I'd like to use 1password for my authenticator, but not if it autofills the 6 digit code. That completely removes the security I need. Is there a way to prevent the autofilling of this informatio...
- 6 months ago
Hi paulcola,
I'm sorry logging into the Community was so onerous! If we can be of any help, please don't hesitate to email community@1password.com and we're happy to assist. I appreciate you persevering to share what functionality you're looking for.
paulcola
6 months agoNew Contributor
Thanks for the thoughtful response. The scenario I’m concerned about is this: if a hacker hijacks my browser and gains access to an active session, such as Facebook, I can log them out from another device. That invalidates the session token and forces a re-login.
At that point, the second factor becomes critical. If my username, password, and TOTP code are all stored in the same place and autofill in the browser, the attacker can log right back in without needing my phone or any separate device. That removes the entire point of two-factor authentication. It turns two factors into one.
If everything is bundled together and autofills from the same browser session, then it’s functionally no different from using a single strong password. I mean, if everything autofills in the browser, what’s the point of 2FA in the first place?

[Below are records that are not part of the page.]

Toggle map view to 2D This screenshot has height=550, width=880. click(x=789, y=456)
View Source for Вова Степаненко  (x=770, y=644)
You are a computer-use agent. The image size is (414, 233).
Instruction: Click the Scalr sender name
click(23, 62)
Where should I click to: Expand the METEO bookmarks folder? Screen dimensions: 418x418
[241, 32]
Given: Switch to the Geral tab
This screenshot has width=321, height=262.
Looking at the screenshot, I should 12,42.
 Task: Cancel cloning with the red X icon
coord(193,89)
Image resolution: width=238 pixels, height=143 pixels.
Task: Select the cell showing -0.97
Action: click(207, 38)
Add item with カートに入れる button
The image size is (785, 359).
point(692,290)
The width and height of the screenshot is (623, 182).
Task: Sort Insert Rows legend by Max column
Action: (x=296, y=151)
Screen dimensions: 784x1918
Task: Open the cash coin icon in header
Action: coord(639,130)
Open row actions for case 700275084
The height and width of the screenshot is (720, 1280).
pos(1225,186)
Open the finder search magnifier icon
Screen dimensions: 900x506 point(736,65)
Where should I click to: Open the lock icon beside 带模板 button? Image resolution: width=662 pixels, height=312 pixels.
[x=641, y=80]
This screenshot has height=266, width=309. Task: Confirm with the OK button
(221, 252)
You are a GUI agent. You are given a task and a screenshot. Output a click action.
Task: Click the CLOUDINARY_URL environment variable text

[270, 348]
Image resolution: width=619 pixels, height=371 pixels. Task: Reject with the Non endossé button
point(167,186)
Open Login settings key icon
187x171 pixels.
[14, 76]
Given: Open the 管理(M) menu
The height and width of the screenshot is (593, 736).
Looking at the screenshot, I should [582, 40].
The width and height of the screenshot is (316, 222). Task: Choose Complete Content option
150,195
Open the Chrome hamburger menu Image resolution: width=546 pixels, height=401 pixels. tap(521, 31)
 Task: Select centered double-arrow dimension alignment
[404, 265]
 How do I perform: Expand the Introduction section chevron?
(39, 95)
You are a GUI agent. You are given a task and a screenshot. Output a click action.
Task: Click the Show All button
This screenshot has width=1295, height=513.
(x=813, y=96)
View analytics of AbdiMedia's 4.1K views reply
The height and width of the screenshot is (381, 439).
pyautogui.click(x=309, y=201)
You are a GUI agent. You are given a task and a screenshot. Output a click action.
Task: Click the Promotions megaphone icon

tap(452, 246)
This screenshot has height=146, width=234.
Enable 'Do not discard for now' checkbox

I understand the argument for convenience, but in my case, I’m specifically trying to protect against post-compromise access.
AJCxZ0
6 months agoSilver Expert
In the scenario you describe the hacker uses an unspecified method take full control of your browser while you are logged in to Facebook and does unspeakable things as you on Facebook until you notice and revoke or end that Facebook session from another device.
As you say, since the hacker still has full control of your browser, they can (unless some other access control is used) log back in to Facebook using your credentials available via the 1Password extension. Whether any of these are autofilled is incidental.
Again, it sounds like you are concerned about having all credentials accessible in the same manner, i.e. via 1Password, rather than anything related to autofill.
A mitigation for this is locking 1Password, which can be done in the browser with clicking or the keyboard shortcut Shift-Control-l. The scenario doesn't exist if 1Password has automatically locked either with the desktop screen or as a result of the timer, so the hijack is constrained to the moments during which you have 1Password unlocked in order to give access to your secrets...
While writing that I realise that I've not included the relationship between the browser extension and the desktop client in a "hijack" situation. The connection is not required and the extension settings are accessible while locked, however switching from the desktop client integration to "cloud" requires your master password, but if you are already using "cloud" and have unlocked it...
The configurable timer or status for locking the 1Password extension depends on the desktop environment rather than the elapsed time since the access was unlocked in the extension. I'm not sure if having a setting to also control that would be sufficiently useful.
These kind of risk assessments are fun, but get complicated quickly. In this one we are glossing over the circumstances of the full control of the browser, which would be way more complicated than stealing session cookies.